The indoor unit located in a service cupboard rather than over the bedroom, a 600 mm sound-attenuator lined plenum downstream of the indoor unit with face velocity capped at 3 m/s, an acoustic flex tail at least 1.5 m long, main duct velocity at or below 4 m/s, branch at or below 3 m/s, diffuser face velocity at or below 2 m/s, and a return grille at least 1.5 m from the bedhead.
Why does the sluice room need negative pressure with HEPA exhaust?
The sluice room handles continence pad disposal, sluice toilet and soiled-linen sluicing with significant bioaerosol and chemical-fume load. SBKJ specifies the most negative space in the dwelling at minus 15 Pa relative to the corridor, a fully ducted 304 stainless exhaust riser fabricated on the SB-ZF1500 stitchwelder with SMACNA Seal Class A continuously welded seams, and a HEPA bag-in bag-out filter housing at roof discharge for safe filter changes.
How should the Snoezelen sensory room be ventilated?

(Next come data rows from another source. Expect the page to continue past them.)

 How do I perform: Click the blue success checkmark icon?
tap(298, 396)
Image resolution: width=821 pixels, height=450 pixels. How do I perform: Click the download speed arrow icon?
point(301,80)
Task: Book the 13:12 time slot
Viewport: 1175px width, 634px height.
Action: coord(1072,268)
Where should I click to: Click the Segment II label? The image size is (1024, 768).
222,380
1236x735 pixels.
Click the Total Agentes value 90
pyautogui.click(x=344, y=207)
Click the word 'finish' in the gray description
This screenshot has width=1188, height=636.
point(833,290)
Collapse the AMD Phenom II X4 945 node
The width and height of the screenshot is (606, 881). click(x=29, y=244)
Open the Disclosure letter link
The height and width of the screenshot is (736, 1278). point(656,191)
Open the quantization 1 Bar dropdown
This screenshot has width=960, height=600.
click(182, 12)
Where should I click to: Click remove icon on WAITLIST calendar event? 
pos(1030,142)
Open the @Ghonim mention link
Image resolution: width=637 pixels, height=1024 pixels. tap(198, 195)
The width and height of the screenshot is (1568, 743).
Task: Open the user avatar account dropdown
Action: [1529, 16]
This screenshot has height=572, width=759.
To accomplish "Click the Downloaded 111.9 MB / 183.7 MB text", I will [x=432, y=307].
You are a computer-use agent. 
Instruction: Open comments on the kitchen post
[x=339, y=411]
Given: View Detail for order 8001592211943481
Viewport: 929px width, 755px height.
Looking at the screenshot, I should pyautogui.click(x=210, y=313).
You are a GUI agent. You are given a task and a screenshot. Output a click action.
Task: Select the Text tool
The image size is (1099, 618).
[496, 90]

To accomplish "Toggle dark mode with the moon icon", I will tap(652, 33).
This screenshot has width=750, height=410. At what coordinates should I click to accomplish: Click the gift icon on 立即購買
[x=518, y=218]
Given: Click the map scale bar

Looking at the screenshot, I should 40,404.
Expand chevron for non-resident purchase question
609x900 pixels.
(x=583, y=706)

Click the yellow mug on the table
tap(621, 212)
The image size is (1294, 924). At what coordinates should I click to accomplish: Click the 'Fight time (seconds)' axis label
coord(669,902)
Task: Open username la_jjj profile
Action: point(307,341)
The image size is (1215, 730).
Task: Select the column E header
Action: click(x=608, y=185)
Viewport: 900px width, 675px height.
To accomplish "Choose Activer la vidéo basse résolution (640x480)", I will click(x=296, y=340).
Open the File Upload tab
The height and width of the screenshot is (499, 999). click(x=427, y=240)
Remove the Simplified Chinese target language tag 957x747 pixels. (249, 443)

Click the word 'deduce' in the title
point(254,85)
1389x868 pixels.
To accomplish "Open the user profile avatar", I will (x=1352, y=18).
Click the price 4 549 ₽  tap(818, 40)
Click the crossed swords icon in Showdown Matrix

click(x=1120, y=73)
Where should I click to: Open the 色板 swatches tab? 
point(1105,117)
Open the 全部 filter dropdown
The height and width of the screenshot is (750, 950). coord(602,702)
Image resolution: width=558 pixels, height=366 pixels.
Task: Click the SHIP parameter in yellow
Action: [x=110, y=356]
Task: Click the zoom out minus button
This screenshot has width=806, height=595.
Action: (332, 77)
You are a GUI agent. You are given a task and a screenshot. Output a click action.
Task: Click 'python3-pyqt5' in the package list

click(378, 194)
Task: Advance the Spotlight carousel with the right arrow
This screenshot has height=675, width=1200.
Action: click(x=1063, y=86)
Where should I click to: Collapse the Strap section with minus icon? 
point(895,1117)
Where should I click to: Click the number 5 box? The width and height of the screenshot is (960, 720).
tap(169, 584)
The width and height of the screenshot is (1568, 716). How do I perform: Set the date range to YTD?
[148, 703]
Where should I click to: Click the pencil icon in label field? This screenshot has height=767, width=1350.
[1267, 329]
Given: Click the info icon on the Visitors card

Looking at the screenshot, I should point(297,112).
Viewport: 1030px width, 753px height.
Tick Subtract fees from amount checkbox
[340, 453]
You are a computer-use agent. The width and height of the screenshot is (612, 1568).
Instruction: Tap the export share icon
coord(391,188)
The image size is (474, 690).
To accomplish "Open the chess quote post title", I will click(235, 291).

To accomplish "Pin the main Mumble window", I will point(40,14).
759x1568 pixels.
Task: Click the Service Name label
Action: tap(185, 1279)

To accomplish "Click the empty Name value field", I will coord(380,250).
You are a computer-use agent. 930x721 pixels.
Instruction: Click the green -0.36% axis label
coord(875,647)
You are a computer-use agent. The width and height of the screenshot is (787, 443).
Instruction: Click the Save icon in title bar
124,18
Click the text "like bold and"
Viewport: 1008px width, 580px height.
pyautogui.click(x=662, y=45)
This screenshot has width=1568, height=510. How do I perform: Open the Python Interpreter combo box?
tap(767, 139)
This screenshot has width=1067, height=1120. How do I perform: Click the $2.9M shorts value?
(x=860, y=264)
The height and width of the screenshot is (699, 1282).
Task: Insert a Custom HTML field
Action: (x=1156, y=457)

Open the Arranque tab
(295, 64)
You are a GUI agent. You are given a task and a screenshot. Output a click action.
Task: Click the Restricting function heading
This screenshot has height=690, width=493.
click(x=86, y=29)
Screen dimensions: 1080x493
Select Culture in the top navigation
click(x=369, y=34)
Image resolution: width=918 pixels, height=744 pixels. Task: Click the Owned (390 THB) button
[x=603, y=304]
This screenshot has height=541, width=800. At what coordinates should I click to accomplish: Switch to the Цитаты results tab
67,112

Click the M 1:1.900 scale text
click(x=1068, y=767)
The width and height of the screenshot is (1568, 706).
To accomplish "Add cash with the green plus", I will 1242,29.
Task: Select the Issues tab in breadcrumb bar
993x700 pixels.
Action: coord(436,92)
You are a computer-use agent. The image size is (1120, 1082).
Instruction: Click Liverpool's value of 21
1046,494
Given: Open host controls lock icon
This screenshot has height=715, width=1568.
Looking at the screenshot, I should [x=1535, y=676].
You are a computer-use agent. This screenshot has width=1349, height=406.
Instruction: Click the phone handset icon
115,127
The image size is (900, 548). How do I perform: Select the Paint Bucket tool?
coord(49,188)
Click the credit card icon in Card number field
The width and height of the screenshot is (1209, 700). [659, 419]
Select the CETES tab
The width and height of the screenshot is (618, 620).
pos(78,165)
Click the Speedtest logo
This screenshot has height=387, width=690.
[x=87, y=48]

Supply diffuser face velocity at or below 1.5 m/s with wide laminar throw, setpoint 20-24 degrees C with 0.5 degree deadband, RH 40-55 percent, NC 25 acoustic, outdoor air at 10 L/s per occupant continuous, plus a small local exhaust at 5-10 L/s for bubble tubes and water features ducted to the bathroom riser.
What outdoor air rate does AS 1668.2 require for an SDA bedroom?
AS 1668.2 prescribes 7.5 L/s per person for habitable rooms. IL and FA bedrooms are sized at this floor; HPS bedrooms at 10 L/s per person continuous to manage CO2 load from oxygen concentrators, ventilators and CPAP equipment. Bathroom exhaust at 25 L/s on the WC and 30 L/s on the accessible shower.
What duct material specification does SBKJ recommend across the SDA category mix?
SBAL-V galvanised to AS/NZS 4254.2 for general supply and return; aluminium for IL/FA bathroom exhaust risers; 304 stainless for Robust ligature-resistant terminals, the sluice room HEPA-bagged exhaust riser, and HPS redundant circuit plenums, all fabricated on the SB-ZF1500 stitchwelder; SBSF-1525 round flanging for spiral return risers; spark-resistant terminals on oxygen concentrator and LPG kitchen local exhaust; SBLR-600 flexible duct connector at the indoor unit.
How does SIL service delivery differ from SDA for HVAC?
SDA is the building; SIL is the funded support service. SIL drives continuous staff station occupancy, 24/7 sleepover carer rooms, a communications and emergency-response control room hosting nurse-call hardware (Vocera, Vital Call, Tunstall), and door-cycling at every shift handover. SBKJ specifies the staff station as a separately conditioned zone with an entry vestibule to the resident lounge, and the communications room as a small server room with dedicated DX cooling.
What SBKJ machine configuration does an SDA-focused fabrication shop need?
SBAL-V auto duct line in galvanised configuration as the workhorse for general supply and return; SB-ZF1500 automatic stitchwelder for the stainless plenum, sound attenuator and HEPA-bagged sluice exhaust riser; SBSF-1525 round tube flanging for spiral return risers; SBLR-600 flexible duct forming machine for the flex tail at the indoor unit; spark-resistant terminal accessory items for medical oxygen and LPG kitchen local exhaust. See the SBKJ machines page for the full catalogue.
How does the dwelling stay habitable during a power outage in an HPS dwelling?
The dwelling integrates a battery storage system sized for the life-critical resident load (excluding the air conditioning) for at least 8 hours, plus a backup diesel or LPG generator sized for the full load including the primary HVAC. The HVAC engineer coordinates transfer switch operation, generator radiator extract, the AS/NZS 60079 Zone 2 LPG storage classification, and the brief electrical interruption during transfer that may briefly trip the indoor unit. The redundant HPS secondary circuit on a separate electrical circuit provides resilience against a single-circuit failure.